Terra Incognita
Wir besoffenen Vernissage-Hopper. Wir hüpfen von Freisekt zu Gratisbier. Und nebenbei noch etwas Kunst.
Oh, là, là, der pinke «New Yorker» Cocktail passt heute farblich zu den Kleidern der Gäste und Collagen an der Wand. Die Franzosen mögen's knallig, wir aber süchteln grautönig an der Gratisbar und driften schäumend in Richtung Terra Incognita.
Wir machten uns also auf, mal wieder in die Steckdosen dieser Stadt zu greifen. «Gläser gegen Langeweile», schrien wir durch die dreckig polierten Strassen Zürichs. Wir flogen. Wir verliebten uns in Kieselsteine, strichen mit hypersensiblen Handflächen über die künstliche Wiese im Park und lachten uns freudig ins Nirwana. Und weinten uns flüchtig in die Hölle.
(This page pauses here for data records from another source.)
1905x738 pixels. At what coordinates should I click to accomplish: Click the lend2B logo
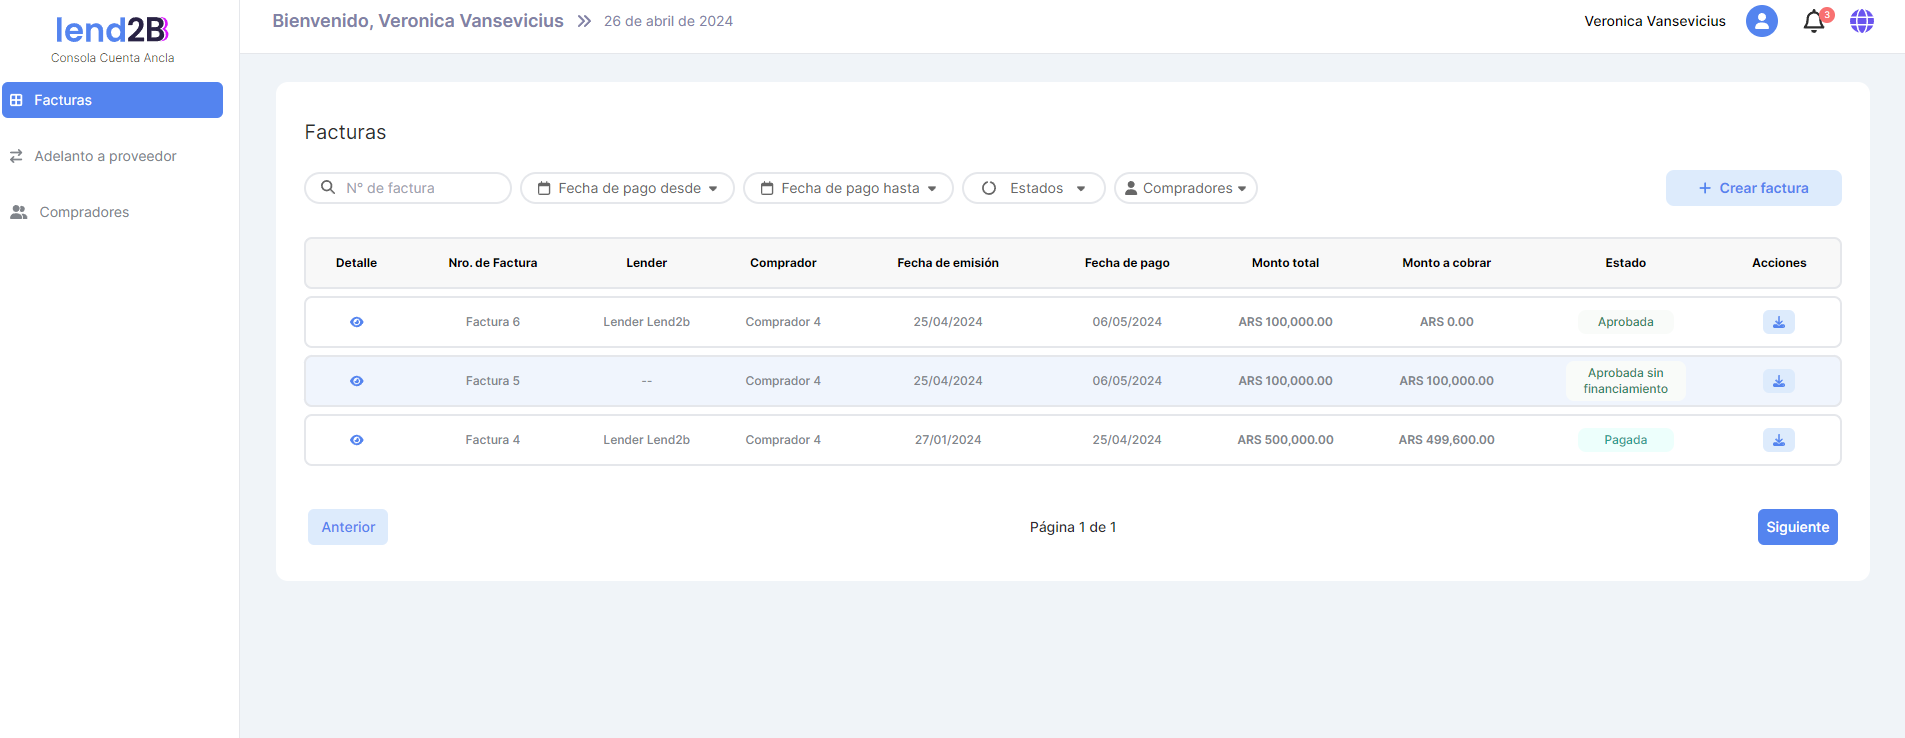[x=112, y=30]
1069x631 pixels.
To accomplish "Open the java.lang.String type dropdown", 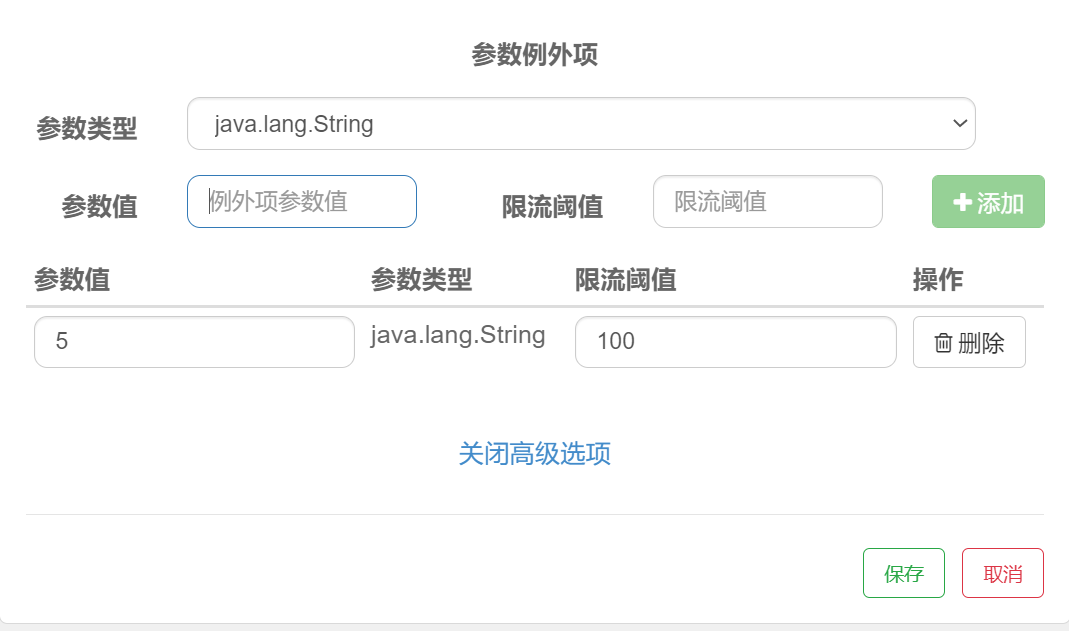I will point(580,123).
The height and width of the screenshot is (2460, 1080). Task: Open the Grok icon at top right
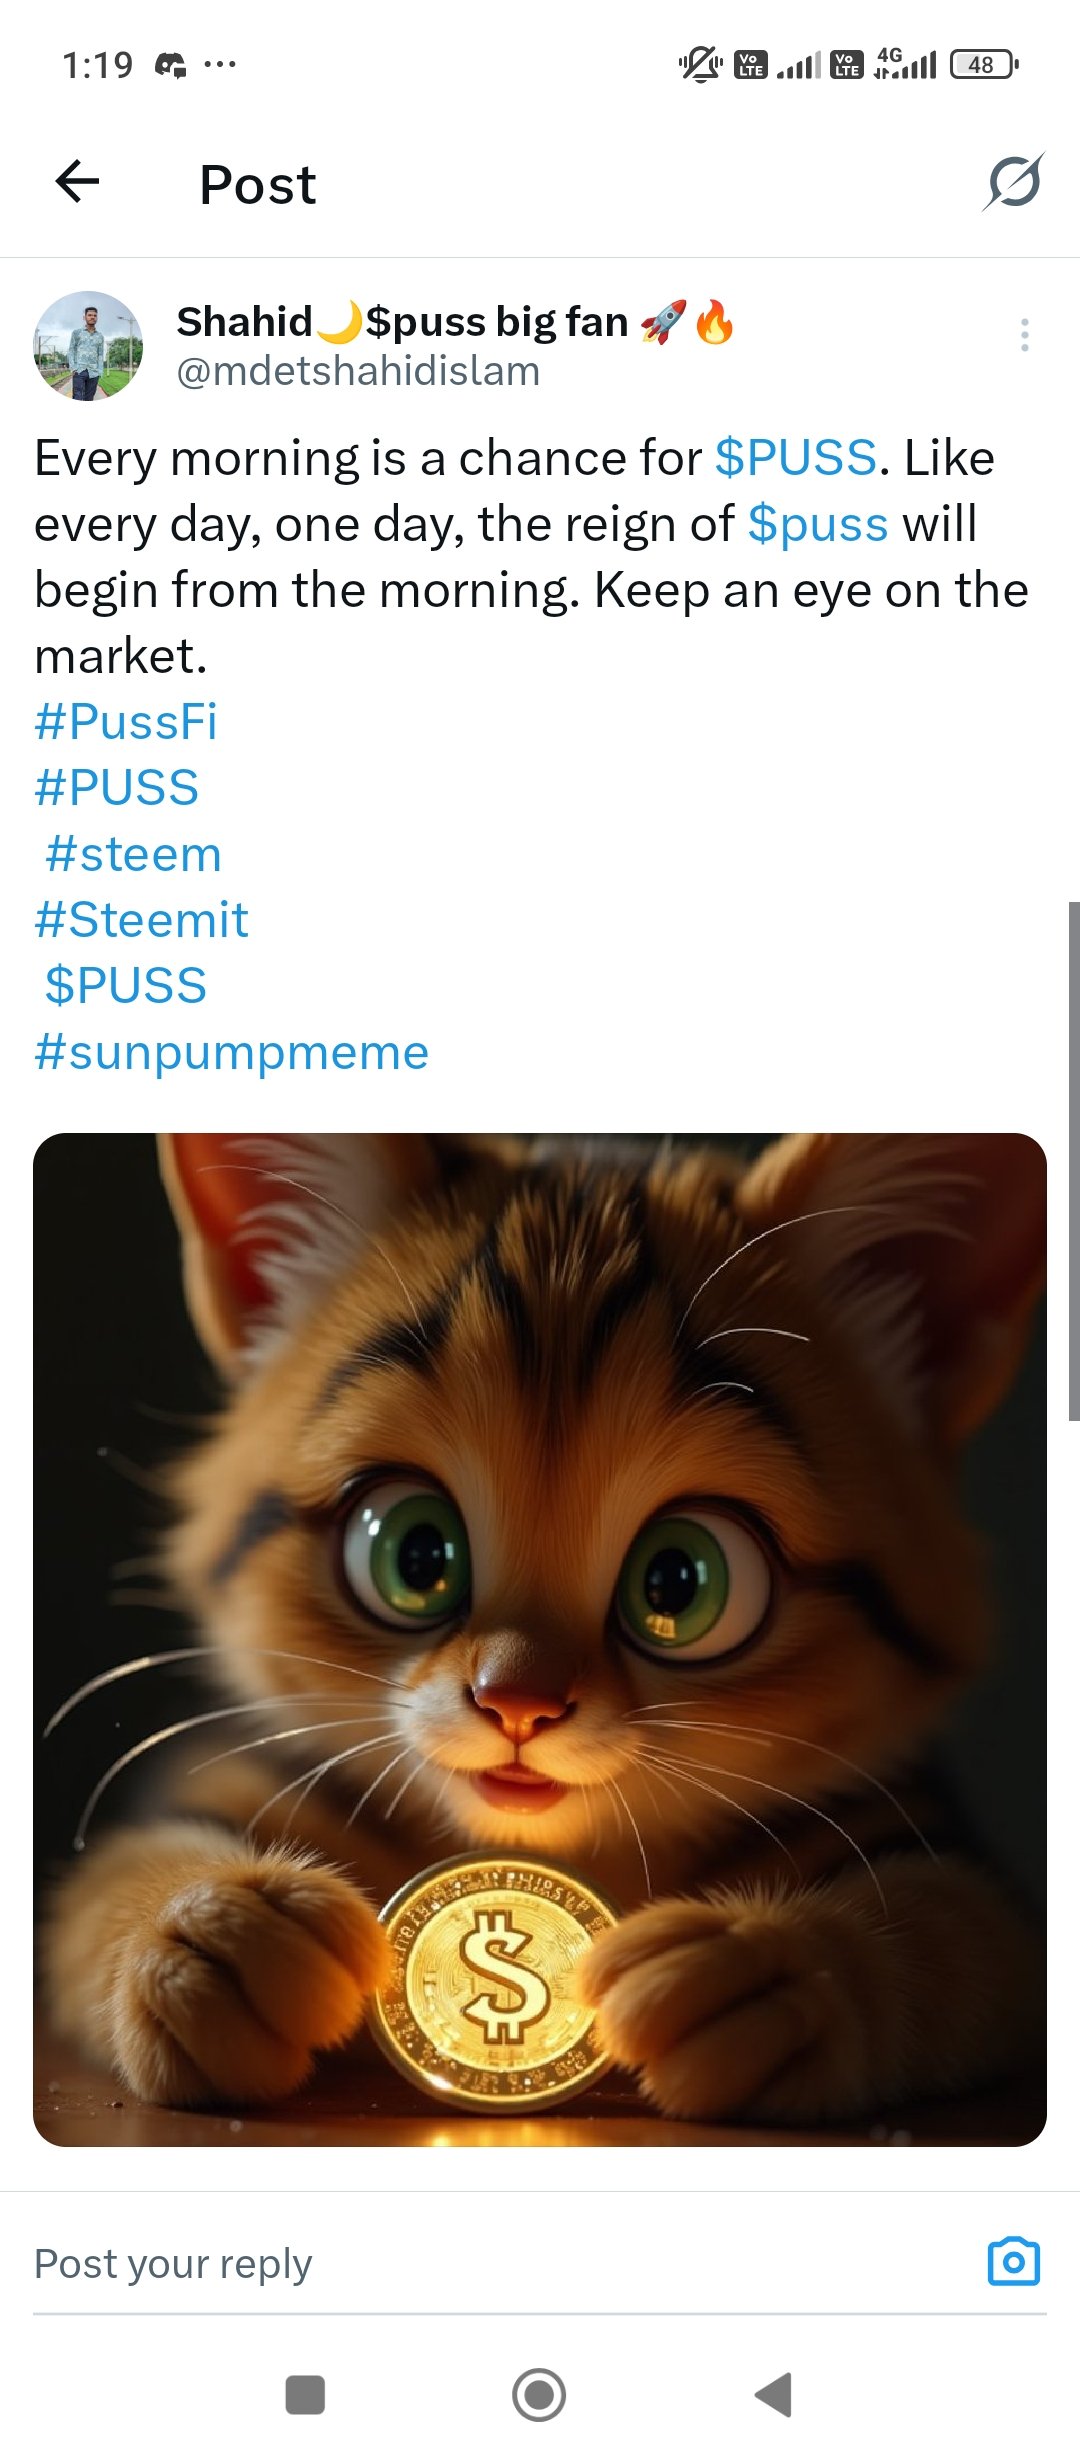(x=1013, y=182)
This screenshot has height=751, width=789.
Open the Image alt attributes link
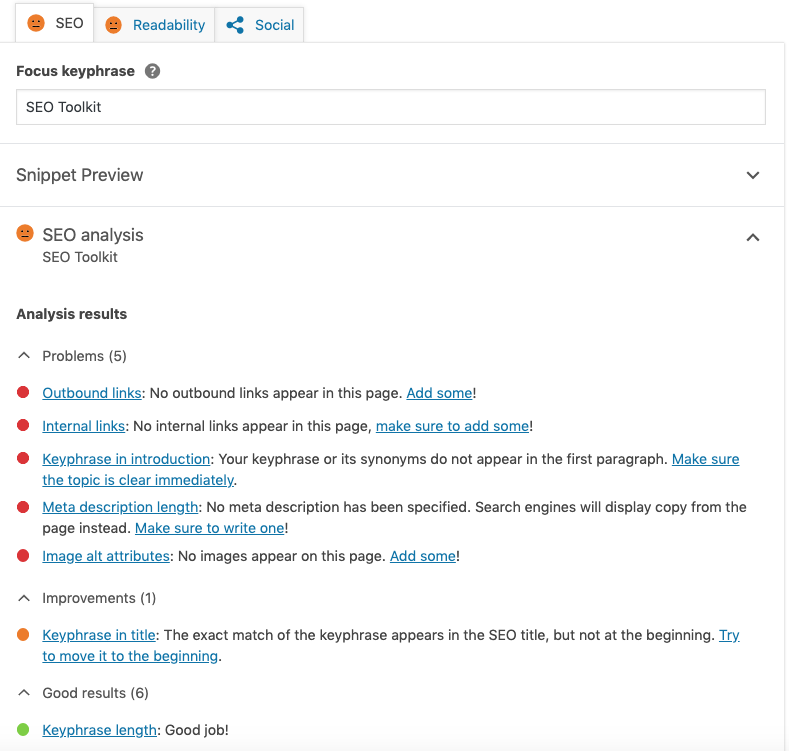point(106,556)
Wir landeten in der Weinstube, wo alles hochfuhr als wir eintraten. Wo urplötzlich der Lärm verstummte und sich Hälse dreimal um sich wanden, Grinde in die Höhe schossen, Blicke uns erwürgten bis wir sie lächelnd erwiderten und die besoffenen Rösslistumpenstinker am runden Stammtisch merkten, dass wir zu ihnen gehören - oder ihnen zumindest nichts wegnehmen wollen.
Neben uns tanzten dann zwei runzlige Kanarienvögel zum Schlager von Alleinunterhalter Fritz (Goldkettchen im Brusthaar, klar). Fritz tat als ob er Keyboard spiele, verriet sich aber mit arthritischen Tanzeinlagen Richtung Kanarienvogeldamen, dass die Musik auch spielt, wenn er nicht an den Tasten steht. Düdel düüdel-üüü…
«Wer het en Chübel?», faucht die mollige Bartochter und zerreisst beim Gehen die hängenden Rauchschwaden. Die alten Kanarienvögel sitzen plötzlich auf unseren Knien und wollen vögeln.
Wir retten uns in die Freiheit und werfen uns in die Bar vis à vis. Paul drückt mir ein Stück Schokolade in den Mund, die seltsam schmeckt. Mir fehlt die Spucke um aufwändigeres zu bestellen, als Hauswein. Dann nicken wir im Takt zu Onyeabors Atomic Bomb bis die Gläser blutrot überschwappen, bis die Blumen blühen mitten im Winter und alles gröhlt und sich umarmt, bis die Sonne in den Augen brennt und uns die Einsamkeit in die Betten zwingt, in denen wir den Schlaf nicht finden.